VMware recommends best practices for the configuration of host NICs and network topology for vSphere HA. Best Practices include recommendations for your ESXi hosts, and for cabling, switches, routers, and firewalls.

The following network maintenance suggestions can help you avoid the accidental detection of failed hosts and network isolation because of dropped vSphere HA heartbeats.

When making changes to the networks that your clustered ESXi hosts are on, VMware recommends that you suspend the Host Monitoring feature. Changing your network hardware or networking settings can interrupt the heartbeats that vSphere HA uses to detect host failures, and this might result in unwanted attempts to fail over virtual machines.

When you change the networking configuration on the ESXi hosts themselves, for example, adding port groups, or removing vSwitches, VMware recommends that in addition to suspending Host Monitoring, you place the hosts on which the changes are being made into maintenance mode. When the host comes out of maintenance mode, it is reconfigured, which causes the network information to be reinspected for the running host. If not put into maintenance mode, the vSphere HA agent runs using the old network configuration information.

Note

Because networking is a vital component of vSphere HA, if network maintenance needs to be performed inform the vSphere HA administrator.

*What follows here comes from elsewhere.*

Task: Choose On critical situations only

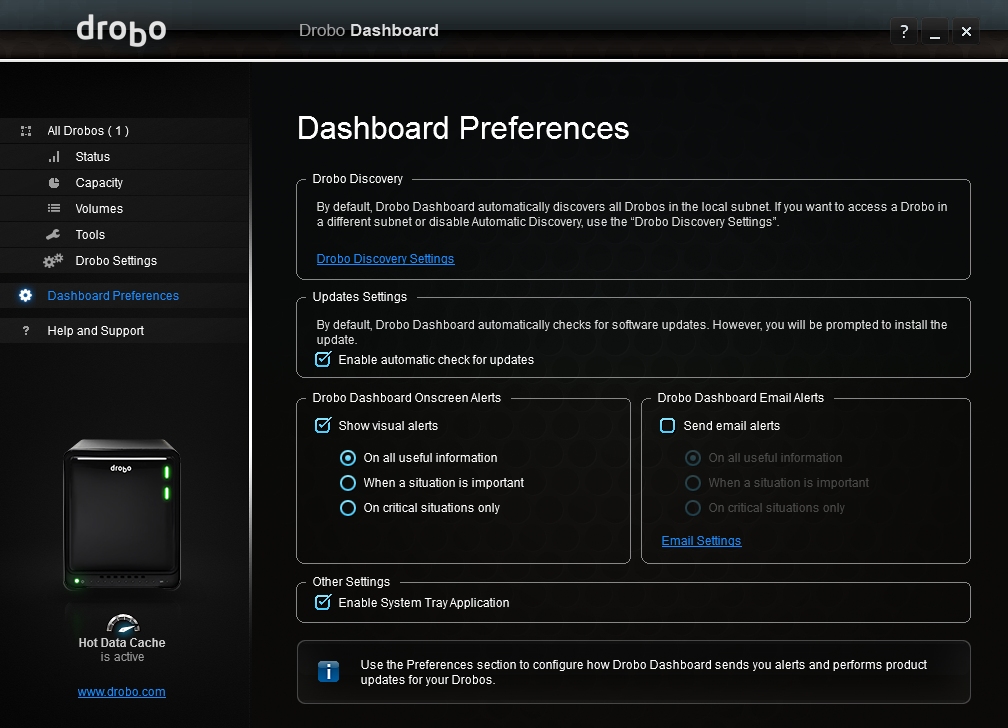Action: click(348, 508)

To identify which network operations might disrupt the functioning of vSphere HA, you should know which management networks are being used for heart beating and other vSphere HA communications.

On legacy ESX hosts in the cluster, vSphere HA communications travel over all networks that are designated as service console networks. VMkernel networks are not used by these hosts for vSphere HA communications.

On ESXi hosts in the cluster, vSphere HA communications, by default, travel over VMkernel networks, except those marked for use with vMotion. If there is only one VMkernel network, vSphere HA shares it with vMotion, if necessary. For ESXi, if you wish to use a network other than the one vCenter Server uses to communicate with the host for HA, you must explicitly enable the Management traffic checkbox for vSphere HA to use this network. For ESX hosts, HA uses by default all the service console networks. To contain HA traffic to a subset of the ESX console networks, use the allowedNetworks advanced option.

Note

To keep vSphere HA agent management traffic separate from other network traffic, VMware recommends that you configure hosts so vmkNICs used by vSphere HA do not share subnets with vmkNICs used for other purposes. vSphere HA agents send packets using any pNIC that is associated with a given subnet if there is also at least one vmkNIC configured for vSphere HA management traffic. Consequently, to ensure network flow separation, the vmkNICs used by vSphere HA and by other features must be on different subnets.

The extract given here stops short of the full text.